L’appartenance de genre, de classe, de race, de sexualité, sont autant de caractéristiques personnelles aujourd’hui considérées comme participant largement du sens de la construction des données d’enquête. Il s’agit ici de détailler les contributions qui semblent les plus saillantes de ma position d’enquêtrice, en soulignant notamment les angles morts que la position d’occidentale travaillant sur les occidentaux au Sud peut entraîner.

A. Monjaret et C. Pugeault (2015), dans l’ouvrage Le sexe de l’enquête, souligne que la position sexuée varie en fonction du groupe observé, et que « l’influence de la configuration du rapport sexué sur la relation d’enquête peut peser diversement, être un atout ou un frein –ou l’un et l’autre à des moments différents de la même enquête. » (p. 11). S. Cousin (2010) souligne que, le tourisme étant largement une relation de séduction et d’enchantement, il est un objet qui pose d’autant plus la question du sexe de l’enquêteur. Dans le cadre des backpackers et des hivernants, les groupes sont relativement mixtes, composés assez régulièrement de couples, et ma position à ainsi largement varié en la croisant avec l’âge et la nationalité des individus. Ma féminité a pu, dans le cas de l’enquête au Maroc, être un relatif frein à la conduite d’observation dans l’espace public, plutôt contrôlé par les hommes, et m’a poussé vers les lieux de sociabilité des occidentaux. Les auteurs soulignent aussi que la relation de séduction peut troubler et poser la question des rapports de domination en situation de recherche. Ces enjeux, et les normes de genre en général, ont pu entraîner, de façon plutôt inconsciente, une tendance à me tourner plus facilement vers les femmes seules. Ma féminité a aussi impliqué de façon assez claire une sur-représentation de la parole des femmes dans les entretiens avec les couples, les hommes en profitant même parfois pour aller faire autre chose.

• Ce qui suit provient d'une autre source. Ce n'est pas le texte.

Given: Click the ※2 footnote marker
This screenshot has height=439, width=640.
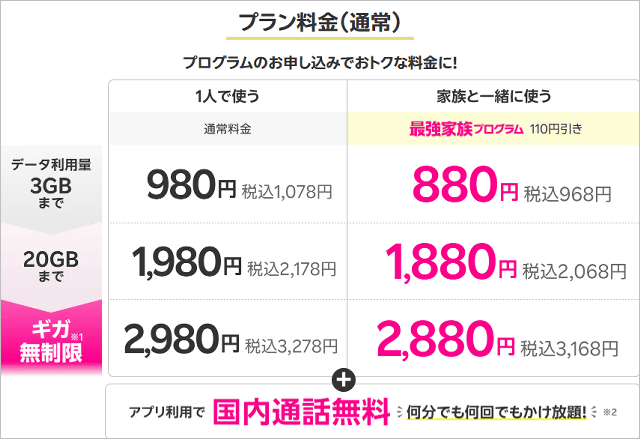Looking at the screenshot, I should coord(610,412).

8 Cette ambivalence face à l’objet provient également sûrement de la marginalité de l’objet tourisme au sein des sciences sociales, souvent considéré comme peu légitime (MIT, 2002; Cousin, 2010).

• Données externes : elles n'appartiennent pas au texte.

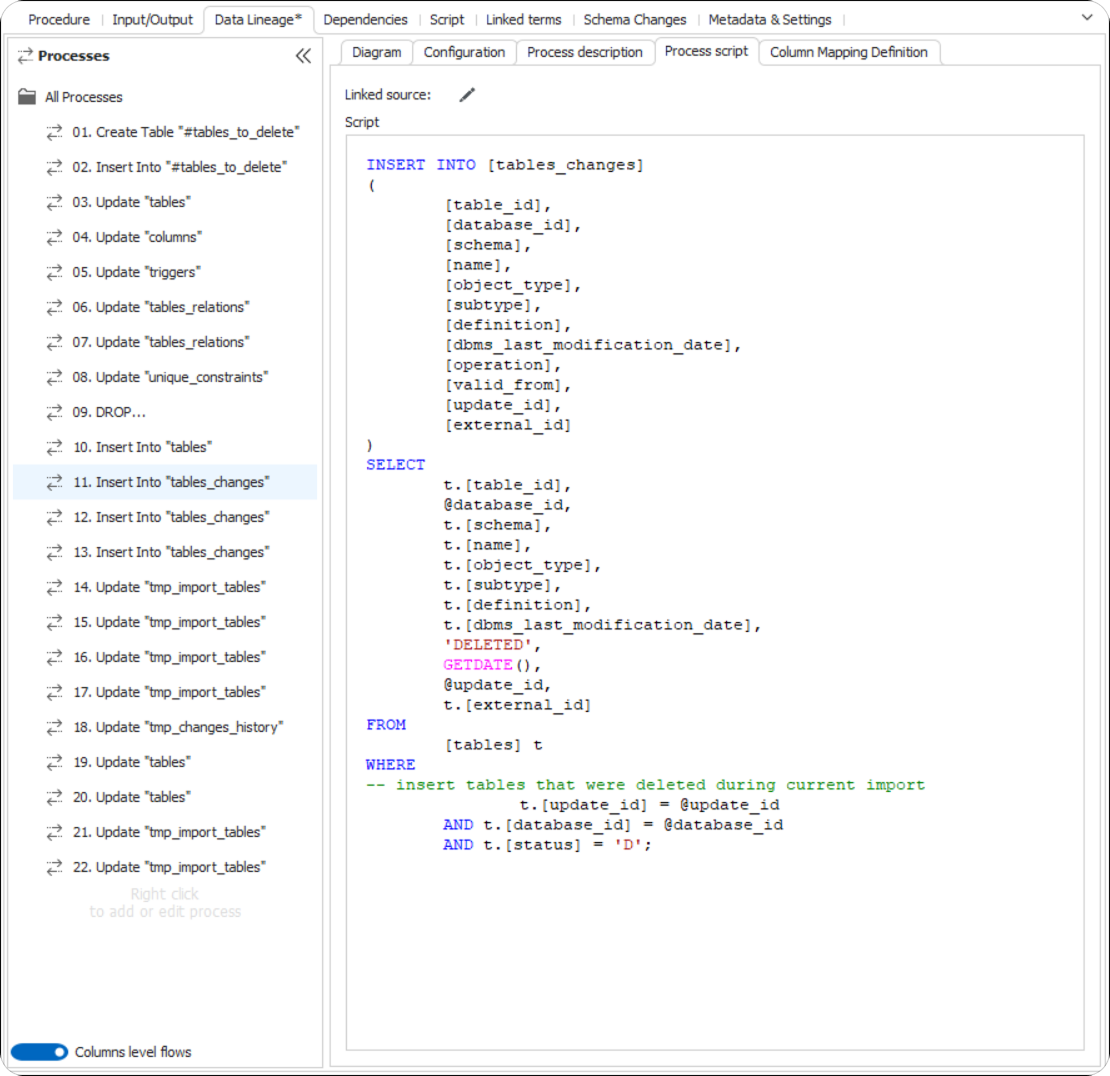Switch to the Dependencies tab
Screen dimensions: 1110x1076
tap(366, 19)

M. Hillali (2003) souligne la difficulté pour le chercheur en tourisme issu du Nord, dans un pays du Sud, à adopter le regard des locaux alors qu’il est lui même acteur voyageur9. De fait, A.-M. Fechter et K. Walsh (2010) indiquent que les travaux sur les expatriés occidentaux ont privilégié une vision des locaux comme Autres, pour des raisons pratiques de langue et de proximité du chercheur occidental avec l’expatrié et de difficulté à gagner la confiance de ceux qui travaillent pour les occidentaux. Poussant la réflexion d’un point de vue méthodologique, C. Lundström (2010) explique que son statut de Suédoise, blanche, hétérosexuelle est un « capital méthodologique » pour l’observation participante auprès d’un groupe relativement privilégié, la communauté d’origine suédoise aux États-Unis. Mais elle pointe le risque de légitimation de structures de pouvoir inhérentes à cette position privilégiée « partagée ». L’enquête menée dans le cadre de cette thèse se situe également dans cet « entre soi chez les Autres », où se conjuguent les caractéristiques d’une enquête « par distanciation », puisque je suis proche, notamment des backpackers10 en âge et des hivernants par la nationalité, et « par dépaysement », puisque le Maroc et la Thaïlande sont des terrains étrangers. L’objet est ainsi dans l’imbrication des contextes sociaux et culturels évoquée par D. Cefaï (2003). On le suit ainsi lorsqu’il souligne la vigilance à garder face aux risques d’« émerveillement transculturel » et qu’il pointe que « Derrière les séductions esthétisantes de ce bazar des différences, les dynamiques sociales et ethniques d’inégalités, d’exclusion et de violence se renforcent ». Ces contextes de recherche doivent selon lui faire évoluer les méthodes d’enquête vers des terrains multiples et collectifs, ce que souligne également T. Faist (2012), invitant des chercheurs des deux pays à collaborer dans le cadre des études transnationales. Dans les conditions de cette recherche doctorale, la combinaison de plusieurs méthodes, qui vont être développées dans les sections suivantes, a été une forme de mise en protocole rassurante quant à l’abord de ces terrains relativement complexes.